Move on my dear…No RIP – do not rest even in peace, for long

I see a lot of people sending messages of Rest in peace “RIP” as soon as they hear about the death of a dear one.  Yes, it is an expression of love, affection, and respect. And I know, it is a sensitive matter. I can see a few people thinking of me as ‘insensitive’ as I write this piece. As someone who considers this life only as a stop-over in an eternal journey, I think wishing a departed soul ’Rest In Peace’ (RIP) is not appropriate. It is against the philosophy I subscribe to. I am sure most of my friends who appreciate the Hindu/Indian philosophy of life as a cyclical eternal phenomenon will also agree with me. I enjoy the journey rather than the destination as such.

The concept of RIP (Rest in Peace) has its origins in the Semitic religions that believe the soul, having departed the body, will take rest until the day of final judgment. On this day of judgement, the ‘good’ will go to heaven and the ‘evil’ will be led to their own abode.
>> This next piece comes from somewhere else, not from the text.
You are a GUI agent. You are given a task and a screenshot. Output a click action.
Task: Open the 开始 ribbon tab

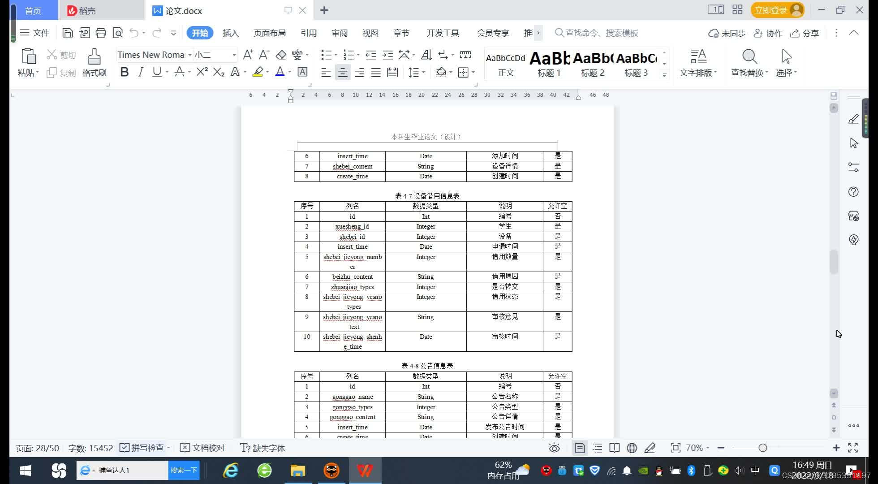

The notion is of a one-time, one-way journey with no recourse. So, “Resting In Peace” will amount to wishing someone this one-way path, and I do not agree with that. Concepts of heaven and hell are there in Hindu scriptures as well, but the idea there is to have a stop-over in heaven or hell and continue the journey, no matter who you are. It is the same for all beings, from insects to Lord Siva, with no exemption or exception. To take birth is to enter into a short realm of life and gather experiences, good and bad, as fuel to continue the journey which is non-linear and unbound by time and space.
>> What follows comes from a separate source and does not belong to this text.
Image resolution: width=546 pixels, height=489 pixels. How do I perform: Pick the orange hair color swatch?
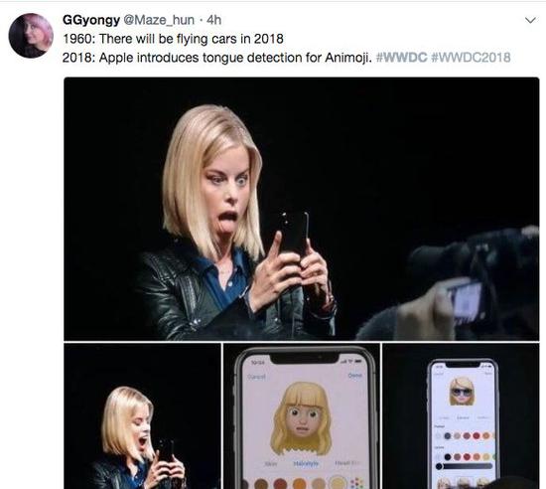[x=299, y=484]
I had an interesting experience a few years back in Detroit. I was attending an engineering conference there in 2009, where I was also the recipient of an award.  The award was presented by the father of that stream of engineering, who, having pioneered this field of engineering before the Second World War, was instrumental in developing a prominent methodology that we use even today. In 2009, he was in his early nineties. He took a liking towards me and we decided to take an evening boat cruise together in the Detroit River, which separates the US and Canada (Windsor). He revealed to me that he was also a senior minister within a Christian faction prevalent mainly in the US. I told him that in my family, Christ is revered as a guru, a teacher as were many other enlightened beings in the history of mankind.

After the cruise, I helped him get to his hotel and he sat me down in his room. He offered me a copy of the bible and expressed his wish to write a blessing and a prayer for me on the first page. He told me, with that prayer, he was going to seek my entry into the church of Jesus upon final judgment. Although I am not a born Christian and I have not accepted Christ as my only savior, he assured me that all such ‘shortcomings’ will be overcome once he prays for me. He was a pious older gentleman and I sat there waiting for him to complete his prayer for me. I am all for gathering any blessings I can in this lifetime, and then some!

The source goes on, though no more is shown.